■ The problem ■
Report the number of lines in the entries below that include the word "computer", and nothing else.

##### Input data

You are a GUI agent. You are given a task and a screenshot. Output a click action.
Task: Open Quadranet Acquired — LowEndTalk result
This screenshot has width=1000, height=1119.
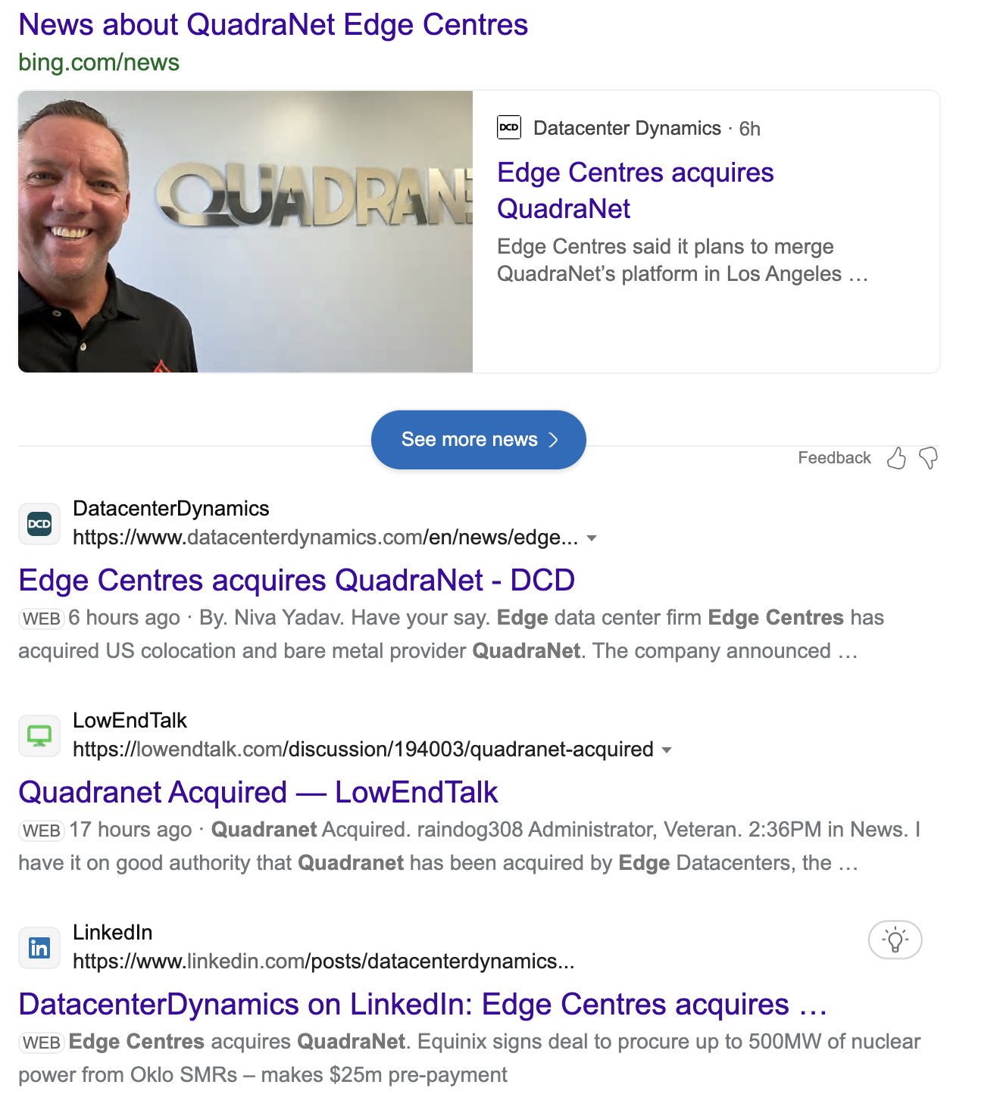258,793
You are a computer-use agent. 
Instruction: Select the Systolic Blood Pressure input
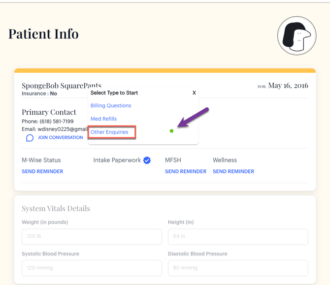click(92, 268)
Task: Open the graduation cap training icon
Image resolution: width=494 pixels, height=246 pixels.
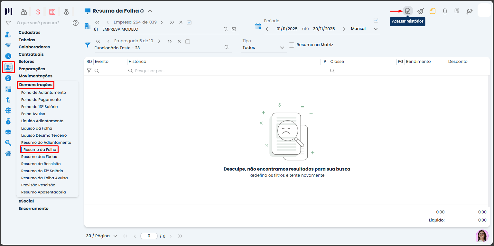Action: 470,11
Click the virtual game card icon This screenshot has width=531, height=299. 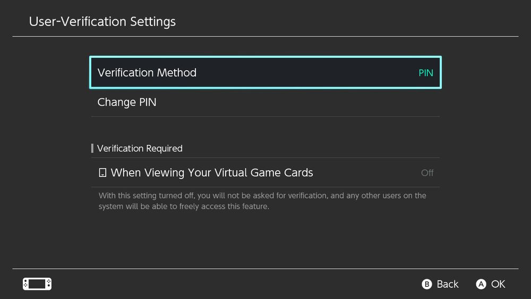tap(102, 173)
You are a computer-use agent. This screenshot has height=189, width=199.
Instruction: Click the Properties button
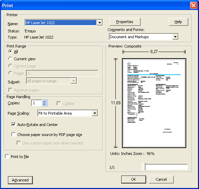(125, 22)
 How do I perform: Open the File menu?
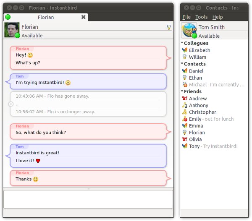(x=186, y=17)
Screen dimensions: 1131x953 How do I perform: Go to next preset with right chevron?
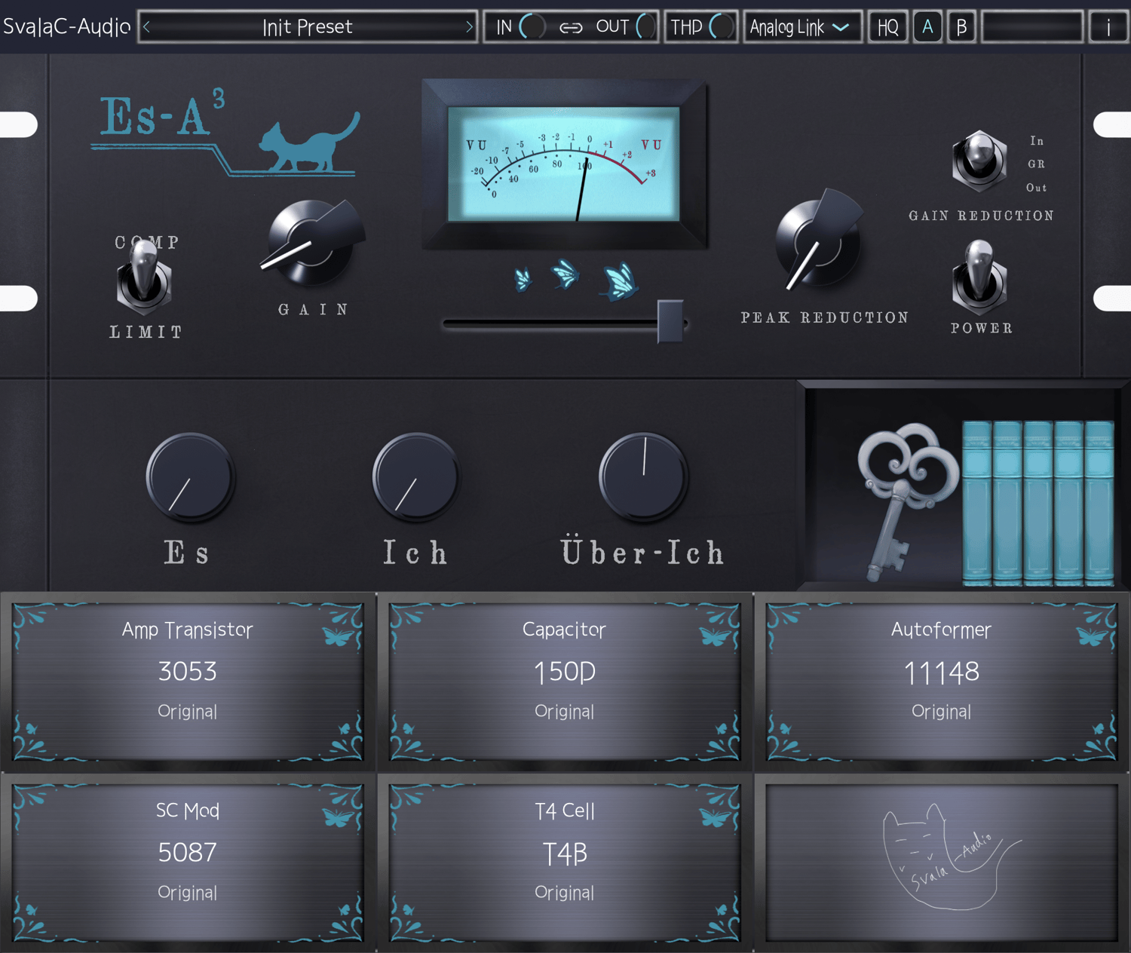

##########

■ Completed task ■
2